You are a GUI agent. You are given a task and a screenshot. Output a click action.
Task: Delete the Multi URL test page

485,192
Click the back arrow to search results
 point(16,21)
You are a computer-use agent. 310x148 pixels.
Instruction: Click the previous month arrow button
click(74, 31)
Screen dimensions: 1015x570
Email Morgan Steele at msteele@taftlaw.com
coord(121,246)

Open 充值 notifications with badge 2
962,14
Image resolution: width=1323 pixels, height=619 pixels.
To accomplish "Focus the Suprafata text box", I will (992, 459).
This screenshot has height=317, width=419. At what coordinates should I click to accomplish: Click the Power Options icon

........

- _Request_
Reproduce the lines above verbatim, from first to last.

- _Output of the exercise_
You are a GUI agent. You are given a task and a screenshot. Output a click action.
Task: Delete the Multi URL test page

485,192
Click the back arrow to search results
 point(16,21)
You are a computer-use agent. 310x148 pixels.
Instruction: Click the previous month arrow button
click(74, 31)
Screen dimensions: 1015x570
Email Morgan Steele at msteele@taftlaw.com
coord(121,246)

Open 充值 notifications with badge 2
962,14
Image resolution: width=1323 pixels, height=619 pixels.
To accomplish "Focus the Suprafata text box", I will (992, 459).
This screenshot has height=317, width=419. At what coordinates should I click to accomplish: Click the Power Options icon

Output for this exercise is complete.